If the replication set up a cause of action different from, and inconsistent with, that stated in the *281complaint, tlie departure should have been met by proper objection before the trial. It is too late to raise the question now. — Kannaugh v. Mining Co. 16 Colo. 341; Railroad Co. v. Cahill, 8 Colo. App. 158 But there was no departure and no inconsistency. It was entirely unnecessary to plead the agreement for an extension of time, or for security. All the facts relative to those could have been proved under the allegations of the complaint. But setting them forth in detail, worked no harm. They merely showed how it was that the plaintiff became entitled to the immediate payment of his debt. They in no manner conflicted with the complaint; to the contrary, they gave it their, support.

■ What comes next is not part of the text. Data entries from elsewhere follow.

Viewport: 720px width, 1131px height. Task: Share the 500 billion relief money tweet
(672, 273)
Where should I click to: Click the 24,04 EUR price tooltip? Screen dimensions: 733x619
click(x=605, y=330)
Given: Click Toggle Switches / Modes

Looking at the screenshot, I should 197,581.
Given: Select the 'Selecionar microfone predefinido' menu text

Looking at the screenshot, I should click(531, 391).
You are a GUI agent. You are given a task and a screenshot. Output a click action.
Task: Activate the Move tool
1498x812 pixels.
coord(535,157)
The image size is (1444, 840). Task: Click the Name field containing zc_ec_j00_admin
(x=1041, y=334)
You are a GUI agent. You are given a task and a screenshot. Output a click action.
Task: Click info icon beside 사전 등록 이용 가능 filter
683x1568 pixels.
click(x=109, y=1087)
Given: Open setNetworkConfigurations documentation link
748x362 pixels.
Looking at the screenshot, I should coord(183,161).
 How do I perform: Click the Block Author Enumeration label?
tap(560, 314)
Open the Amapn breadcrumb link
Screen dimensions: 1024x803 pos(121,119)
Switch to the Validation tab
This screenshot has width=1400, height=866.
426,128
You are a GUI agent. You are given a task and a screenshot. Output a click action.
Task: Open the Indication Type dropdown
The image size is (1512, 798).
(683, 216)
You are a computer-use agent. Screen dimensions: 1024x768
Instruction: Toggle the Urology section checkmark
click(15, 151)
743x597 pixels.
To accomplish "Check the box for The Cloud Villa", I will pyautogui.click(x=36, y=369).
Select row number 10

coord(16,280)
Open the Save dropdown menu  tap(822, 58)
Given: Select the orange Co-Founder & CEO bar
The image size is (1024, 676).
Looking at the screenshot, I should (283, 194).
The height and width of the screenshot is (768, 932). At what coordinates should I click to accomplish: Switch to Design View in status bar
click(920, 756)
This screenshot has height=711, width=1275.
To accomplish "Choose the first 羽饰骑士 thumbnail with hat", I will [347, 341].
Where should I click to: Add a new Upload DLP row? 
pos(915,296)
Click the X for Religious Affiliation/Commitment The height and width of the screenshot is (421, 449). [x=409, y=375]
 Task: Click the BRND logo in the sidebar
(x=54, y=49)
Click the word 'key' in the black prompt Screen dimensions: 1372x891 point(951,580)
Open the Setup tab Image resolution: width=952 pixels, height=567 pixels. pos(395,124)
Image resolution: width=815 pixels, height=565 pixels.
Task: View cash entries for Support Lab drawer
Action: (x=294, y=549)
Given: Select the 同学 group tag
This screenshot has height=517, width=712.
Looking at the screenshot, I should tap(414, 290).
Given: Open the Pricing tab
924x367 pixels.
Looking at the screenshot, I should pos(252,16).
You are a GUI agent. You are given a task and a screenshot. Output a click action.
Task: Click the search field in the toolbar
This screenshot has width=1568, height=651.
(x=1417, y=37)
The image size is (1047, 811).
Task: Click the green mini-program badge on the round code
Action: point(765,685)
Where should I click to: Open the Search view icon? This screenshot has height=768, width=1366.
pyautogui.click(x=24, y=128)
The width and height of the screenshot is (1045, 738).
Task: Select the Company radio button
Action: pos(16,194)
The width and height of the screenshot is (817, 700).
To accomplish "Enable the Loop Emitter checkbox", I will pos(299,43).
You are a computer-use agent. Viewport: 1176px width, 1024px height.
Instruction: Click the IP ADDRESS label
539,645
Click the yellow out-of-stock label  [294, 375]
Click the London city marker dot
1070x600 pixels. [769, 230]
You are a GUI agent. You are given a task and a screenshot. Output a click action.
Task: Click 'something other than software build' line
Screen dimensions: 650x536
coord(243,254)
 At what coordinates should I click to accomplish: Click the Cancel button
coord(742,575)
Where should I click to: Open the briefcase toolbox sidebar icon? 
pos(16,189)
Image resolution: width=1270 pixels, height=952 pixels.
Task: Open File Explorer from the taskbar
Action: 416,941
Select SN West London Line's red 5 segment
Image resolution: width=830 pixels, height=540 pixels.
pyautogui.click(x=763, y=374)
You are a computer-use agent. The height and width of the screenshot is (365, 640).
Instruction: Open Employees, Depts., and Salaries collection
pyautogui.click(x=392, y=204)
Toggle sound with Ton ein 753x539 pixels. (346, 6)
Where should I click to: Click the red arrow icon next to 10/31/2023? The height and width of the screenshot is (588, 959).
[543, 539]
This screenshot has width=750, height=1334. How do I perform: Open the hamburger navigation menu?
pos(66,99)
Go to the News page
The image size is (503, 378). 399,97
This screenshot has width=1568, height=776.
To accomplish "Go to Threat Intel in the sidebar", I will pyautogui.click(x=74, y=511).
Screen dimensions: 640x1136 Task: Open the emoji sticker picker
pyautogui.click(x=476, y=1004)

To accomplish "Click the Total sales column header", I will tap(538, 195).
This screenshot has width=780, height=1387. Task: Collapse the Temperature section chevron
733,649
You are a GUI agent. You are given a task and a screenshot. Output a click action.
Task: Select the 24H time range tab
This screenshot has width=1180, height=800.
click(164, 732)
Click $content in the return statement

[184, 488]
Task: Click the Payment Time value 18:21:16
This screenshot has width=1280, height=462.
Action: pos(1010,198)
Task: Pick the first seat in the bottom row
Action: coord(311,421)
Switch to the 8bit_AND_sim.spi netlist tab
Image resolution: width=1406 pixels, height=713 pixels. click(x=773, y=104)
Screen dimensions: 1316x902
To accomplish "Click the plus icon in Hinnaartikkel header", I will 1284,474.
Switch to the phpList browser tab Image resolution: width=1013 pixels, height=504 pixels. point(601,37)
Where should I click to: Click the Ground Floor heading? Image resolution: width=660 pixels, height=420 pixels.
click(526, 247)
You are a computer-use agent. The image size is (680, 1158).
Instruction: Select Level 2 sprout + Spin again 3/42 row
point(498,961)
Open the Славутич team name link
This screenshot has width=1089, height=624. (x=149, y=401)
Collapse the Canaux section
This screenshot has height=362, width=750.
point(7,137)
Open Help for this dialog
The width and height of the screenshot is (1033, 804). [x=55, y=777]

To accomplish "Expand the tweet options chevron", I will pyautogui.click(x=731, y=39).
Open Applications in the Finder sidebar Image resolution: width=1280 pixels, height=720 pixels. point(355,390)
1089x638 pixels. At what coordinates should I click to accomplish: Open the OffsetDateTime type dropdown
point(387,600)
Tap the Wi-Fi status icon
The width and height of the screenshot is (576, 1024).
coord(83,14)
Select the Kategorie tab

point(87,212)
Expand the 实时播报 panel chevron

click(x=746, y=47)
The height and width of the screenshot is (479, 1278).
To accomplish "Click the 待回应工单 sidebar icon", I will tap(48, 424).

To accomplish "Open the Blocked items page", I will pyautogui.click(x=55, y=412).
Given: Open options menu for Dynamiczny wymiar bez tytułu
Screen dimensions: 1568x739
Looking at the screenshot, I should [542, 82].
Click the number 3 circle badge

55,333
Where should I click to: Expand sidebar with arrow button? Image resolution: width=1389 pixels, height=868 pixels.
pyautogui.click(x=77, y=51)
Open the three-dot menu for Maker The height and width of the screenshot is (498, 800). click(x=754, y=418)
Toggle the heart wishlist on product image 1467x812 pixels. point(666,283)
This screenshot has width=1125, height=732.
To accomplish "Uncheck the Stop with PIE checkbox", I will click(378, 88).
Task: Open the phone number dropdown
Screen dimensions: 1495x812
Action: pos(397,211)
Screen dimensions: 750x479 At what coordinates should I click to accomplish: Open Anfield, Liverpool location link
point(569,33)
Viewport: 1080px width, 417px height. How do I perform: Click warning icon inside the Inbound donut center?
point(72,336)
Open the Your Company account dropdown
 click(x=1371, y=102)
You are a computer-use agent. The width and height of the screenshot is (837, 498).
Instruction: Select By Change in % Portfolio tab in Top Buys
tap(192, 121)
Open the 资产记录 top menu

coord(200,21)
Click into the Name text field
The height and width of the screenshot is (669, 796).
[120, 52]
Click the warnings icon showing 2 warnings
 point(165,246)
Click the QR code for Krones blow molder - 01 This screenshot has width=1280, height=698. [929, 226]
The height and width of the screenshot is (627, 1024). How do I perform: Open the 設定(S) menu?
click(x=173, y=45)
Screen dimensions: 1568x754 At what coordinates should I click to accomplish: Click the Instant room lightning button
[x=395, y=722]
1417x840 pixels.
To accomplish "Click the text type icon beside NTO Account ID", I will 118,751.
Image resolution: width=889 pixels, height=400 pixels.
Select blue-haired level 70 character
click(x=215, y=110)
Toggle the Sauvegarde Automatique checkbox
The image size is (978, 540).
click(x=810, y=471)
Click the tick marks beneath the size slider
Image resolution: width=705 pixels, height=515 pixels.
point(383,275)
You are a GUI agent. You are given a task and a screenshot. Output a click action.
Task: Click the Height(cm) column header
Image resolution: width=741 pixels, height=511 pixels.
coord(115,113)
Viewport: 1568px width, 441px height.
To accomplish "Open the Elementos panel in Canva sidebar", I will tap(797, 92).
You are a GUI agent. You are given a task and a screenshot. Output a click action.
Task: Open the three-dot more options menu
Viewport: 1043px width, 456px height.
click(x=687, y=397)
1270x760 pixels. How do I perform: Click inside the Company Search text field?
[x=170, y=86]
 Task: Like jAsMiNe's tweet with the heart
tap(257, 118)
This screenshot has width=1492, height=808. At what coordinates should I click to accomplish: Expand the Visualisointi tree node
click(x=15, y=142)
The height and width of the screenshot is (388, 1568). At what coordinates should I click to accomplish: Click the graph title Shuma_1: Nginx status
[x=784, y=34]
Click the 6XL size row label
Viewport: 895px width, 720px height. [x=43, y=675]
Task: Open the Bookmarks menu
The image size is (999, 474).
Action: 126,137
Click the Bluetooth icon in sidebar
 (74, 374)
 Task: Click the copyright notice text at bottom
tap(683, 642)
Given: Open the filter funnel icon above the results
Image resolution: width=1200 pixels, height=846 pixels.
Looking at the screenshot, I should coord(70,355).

We do not know the reasons which moved the court to the action it took. It was not until after the defendant had introduced his evidence that the judgment was announced. But we must assume that only the evidence for the plaintiff was considered. To find the facts from the conflicting statements of the parties, was beyond the province of the court; and we cannot suppose that it undertook to do so. But the plaintiff proved a sufficient case for the jury; and to determine whether the truth was with him or with the defendant, belonged exclusively to them. The court very properly overruled the defendant’s preliminary objection to the introduction of evidence; but the ordering of a nonsuit was grave error.

Let the judgment be reversed.

Reversed.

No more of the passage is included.